THE USE OF K-MEANS plus plus FOR APPROXIMATE SPECTRAL CLUSTERING OF LARGE DATASETS


Yalcin B., TAŞDEMİR K.

22nd IEEE Signal Processing and Communications Applications Conference (SIU), Trabzon, Türkiye, 23 - 25 Nisan 2014, ss.220-223 identifier

  • Yayın Türü: Bildiri / Tam Metin Bildiri
  • Basıldığı Şehir: Trabzon
  • Basıldığı Ülke: Türkiye
  • Sayfa Sayıları: ss.220-223
  • İstanbul Teknik Üniversitesi Adresli: Evet

Özet

Spectral clustering (SC) has been commonly used in recent years, thanks to its nonparametric model, its ability to extract clusters of different manifolds and its easy application.

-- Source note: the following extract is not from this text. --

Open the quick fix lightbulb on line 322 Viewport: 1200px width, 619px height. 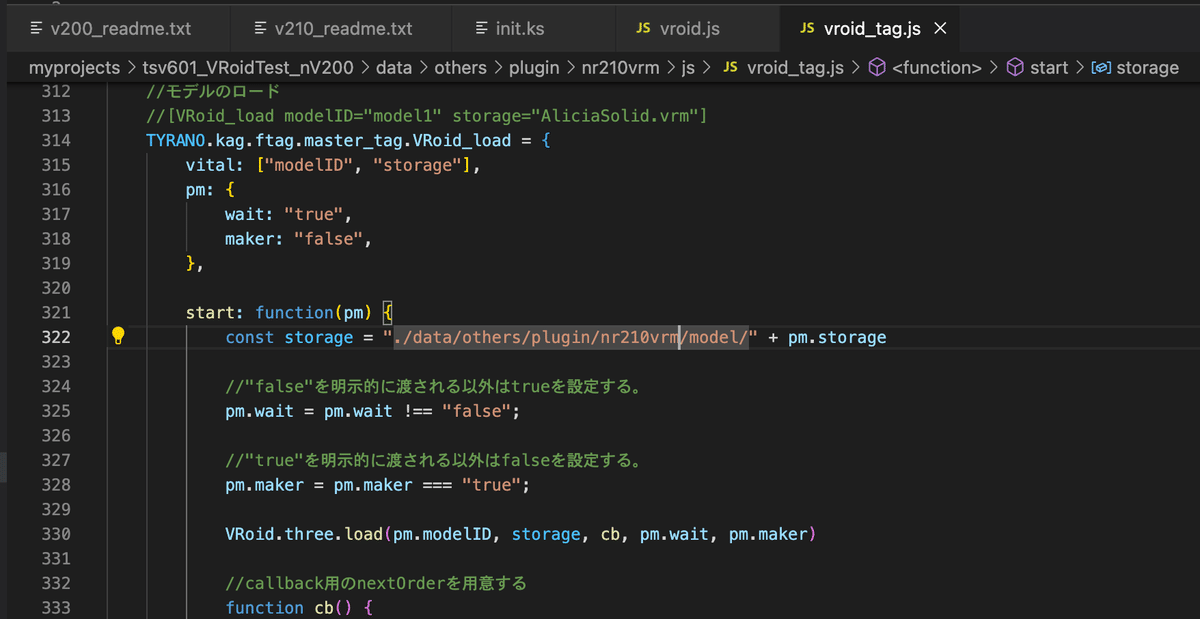[x=118, y=337]
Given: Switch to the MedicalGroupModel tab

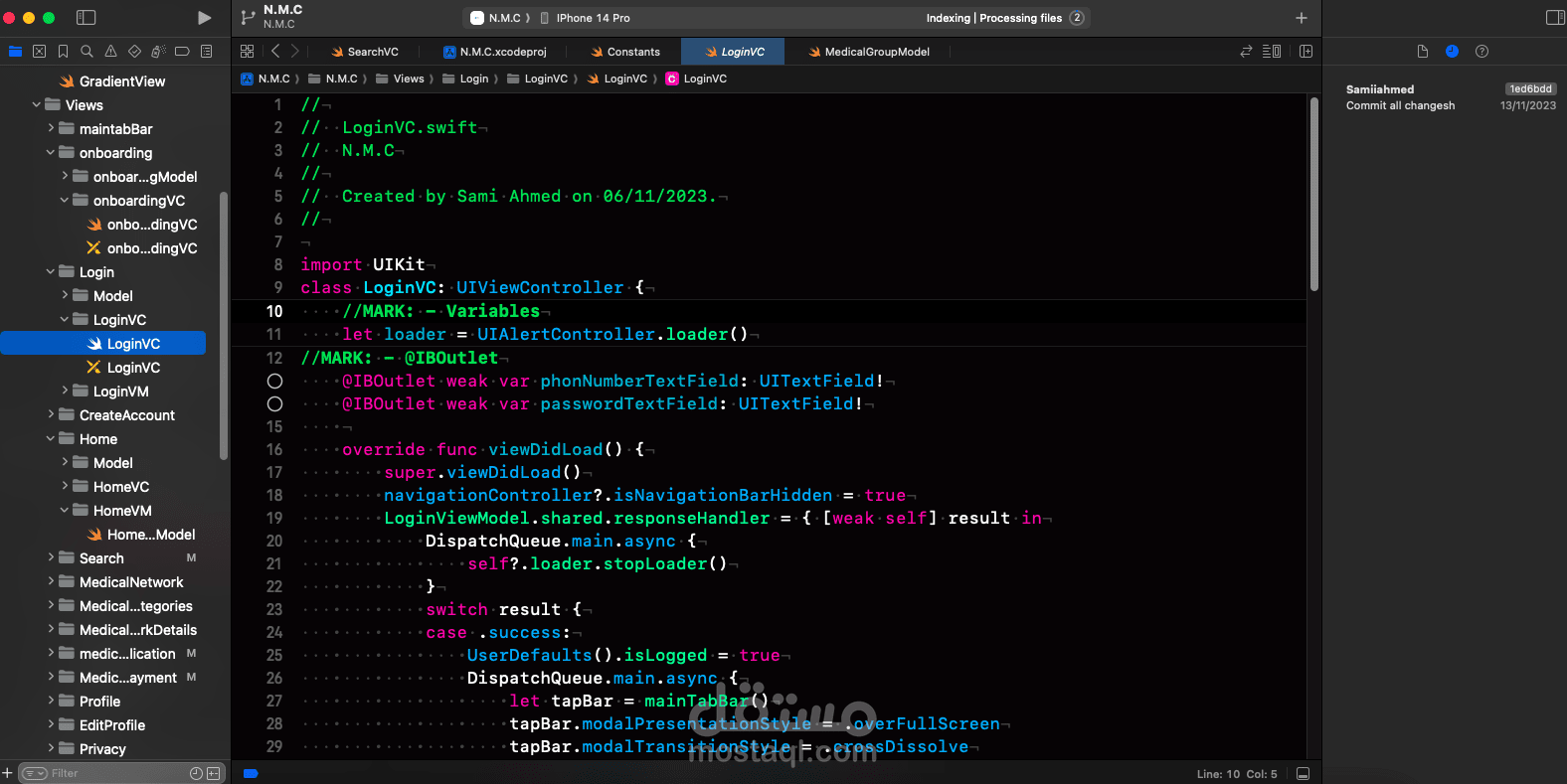Looking at the screenshot, I should pos(869,52).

However, SC is infeasible for large datasets because of its high computational cost and memory requirement. To address this challenge, approximate spectral clustering (ASC) has been proposed for large datasets. ASC involves two steps: firstly limited number of data representatives (also known as prototypes) are selected by sampling or quantization methods, then SC is applied to these representatives using various similarity criteria. In this study, several quantization and sampling methods are compared for ASC. Among them, k-means++, which is a recently popular algorithm in clustering, is used to select prototypes in ASC for the first time. Experiments on different datasets indicate that k-means++ is a suitable alternative to neural gas and selective sampling in terms of accuracy and computational cost.